È questo il contesto descritto dai magistrati della Dda di Bari nel quale sarebbe maturato l’omicidio, commesso con 12 colpi di fucile il 21 marzo 2017 a Monte Sant’Angelo, del pregiudicato Giuseppe Silvestri, vicino al clan Li Bergolis. A due anni dal delitto, i Carabinieri hanno arrestato il presunto sicario, il 48anne Matteo Lombardi, vicino al clan rivale dei Romito-Ricucci-Lombardi, e il 39enne Antonio Zino (ai domiciliari), accusato di favoreggiamento per aver fornito un falso alibi a Lombardi, organizzando un finto viaggio nel Milanese proprio la notte dell’agguato. “L’omicidio, oltre a costituire un ulteriore anello della catena omicidiaria dell’atavico conflitto mafioso in atto sull’area garganica, – si legge nel provvedimento d’arresto – assume, in chiave mafiosa, il significato di una giustizia alternativa e di una esemplare risposta punitiva” ad “un’azione delittuosa così eclatante ai danni di un imprenditore che si era mostrato sempre disponibile nei confronti di chi gli avrebbe potuto garantire sicurezza e protezione”. Il gioielliere Giuseppe Dei Nobili, infatti, avrebbe pagato per anni il pizzo al clan Li Bergolis.
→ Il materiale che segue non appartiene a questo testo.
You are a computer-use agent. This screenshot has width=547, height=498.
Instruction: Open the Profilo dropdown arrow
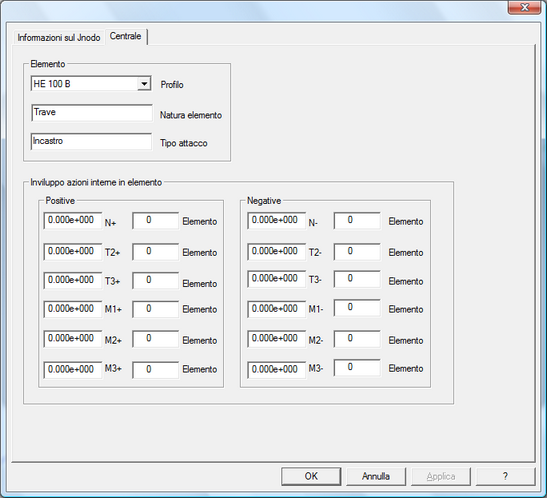pyautogui.click(x=144, y=84)
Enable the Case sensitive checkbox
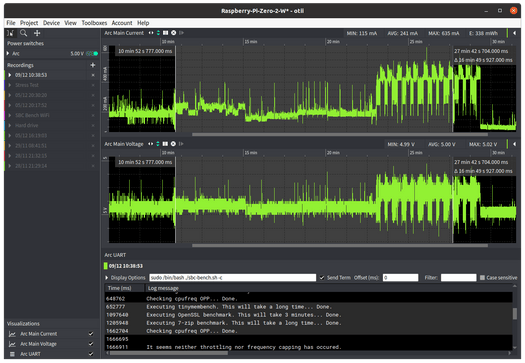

Dalle indagini emerge che sarebbe stato lo stesso clan a fornire supporto agli autori della rapina nella gioielleria Dei Nobili.

In quel vuoto di potere e con la “credibilità dei Li Bergolis ridotta a zero” si sarebbe “infilato” Lombardi, uccidendo Silvestri, incastrato dal dna trovato sui bossoli. Ricostruendo il lavoro investigativo, i pm hanno evidenziato che “l’impegno delle forze dell’ordine e della magistratura nel territorio foggiano sta rappresentando una priorità assoluta” ma quelle sugli omicidi “sono indagini davvero complicate”, se si considera che è irrisolto l’80% dei 300 fatti di sangue avvenuti in Capitanata dal 1978 ad oggi. Alle indagini sull’omicidio Silvestri collaborò nelle prime fasi anche il maresciallo dei Carabinieri Vincenzo Di Gennaro, ucciso il 13 aprile a Cagnano Varano dal pregiudicato Giuseppe Papantuono.